Les ravages des drogues au Maroc : La colle à sniffer tue à petit feu

Quitter le domicile familial. Tourner la page des parents. Oublier l’école. Choisir la rue et le vagabondage comme mode d’existence, c’est le lot de milliers d’enfants.

 
Par Abdelhak Najib
 

Ces derniers ont coupé tous les liens avec ce qui fait la vie en société. Ils ont rompu avec tous les garde-fous. Les terrains vagues, les cimetières, les rochers en bord de mer, sous les ponts, passant d’une zone à l’autre, quand la colle à sniffer devient le seul viatique pour un gosse, c’est que celui-ci a déjà franchi les neuf cercles des enfers.  

Mais, il faut aussi savoir qu’il n'y a pas que des mecs qui écument le macadam avec un sachet en plastique à la main, gorgé de silicone, dont les effluves embaument le cerveau et mettent le sniffeur dans un état triple. Les filles sont de plus en plus nombreuses à faire cause commune avec les parias des villes. Les garçons, eux, rivalisent d'ingéniosité pour fuir la réalité : «Je sniffe tout le temps, même la nuit, j'ai mon sachet sur le nez. Pourquoi ? Pour ne pas avoir à parler à des gens comme toi. Je veux oublier, me perdre, et quand je sniffe, je suis bien. Et pour que le voyage soit complet, j'avale quelques cachets, et là, je suis comme un lion. Celui qui vient me faire chier, je suis capable de l'envoyer à l'hosto».

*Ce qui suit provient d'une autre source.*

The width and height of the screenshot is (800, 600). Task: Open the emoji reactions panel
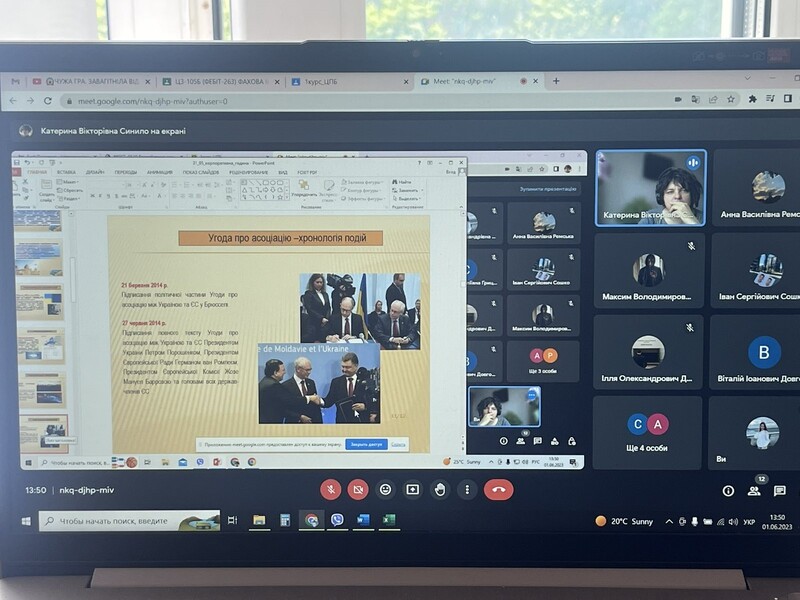(x=385, y=490)
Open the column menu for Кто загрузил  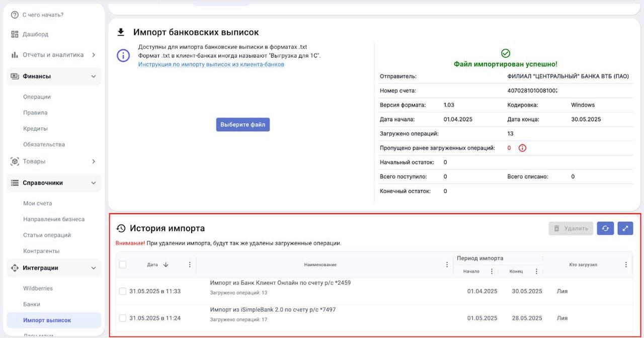tap(626, 265)
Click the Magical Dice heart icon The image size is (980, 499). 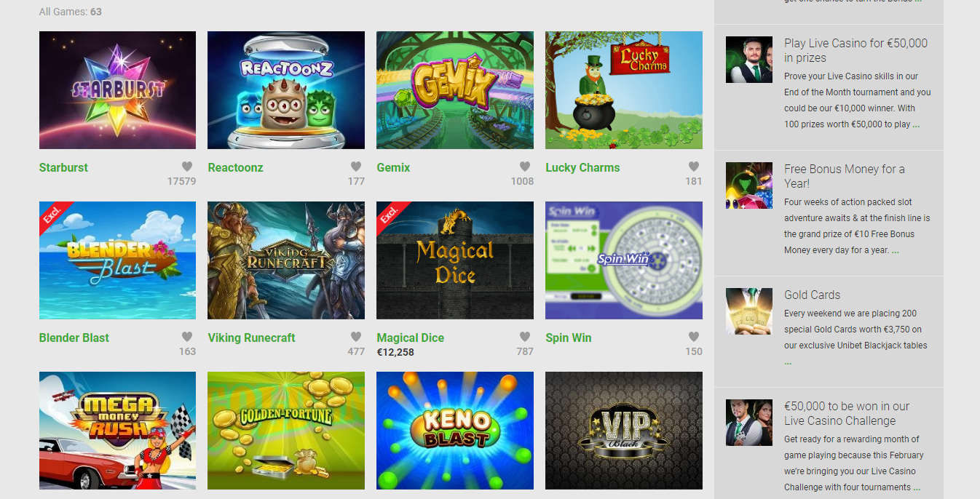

Saïd a déjà à son tableau de chasse quelques types qu'il a sérieusement amochés, juste parce qu'il était en rogne. «Non, rien de bien sérieux. On m'a cherché des noises, et je me suis défendu. J'ai ouvert la joue à un type avec un tesson de bouteille et j'ai fendu la tête à un autre avec un gros caillou. Je n'ai même pas été arrêté. Tu sais entre les clochards, la police nous laisse faire. Les flics sont contents de nous voir nous entretuer. Ils auront des soucis en moins». 

Pour Saïd, le mélange de la colle et d’autres substances n'est pas méchant : «Je fais le même mélange depuis des années. Et regarde, je suis solide comme une pierre (Saïd a le corps noueux, veiné, mince comme un clou et dur comme de l'acier). Des fois, j'ajoute un peu d'alcool à brûler et je suis parti». Pour les addictologues, les choses sont simples : «sniffer de la colle est extrêmement néfaste. Après quinze à trente minutes d'inhalation, celui qui l'utilise, généralement à l'aide d'un sachet en plastique, en ressent déjà l'effet, et peut donc «planer d’une à deux heures. Le cerveau tourne au ralenti, la personne droguée perd la notion exacte du temps et de l'espace».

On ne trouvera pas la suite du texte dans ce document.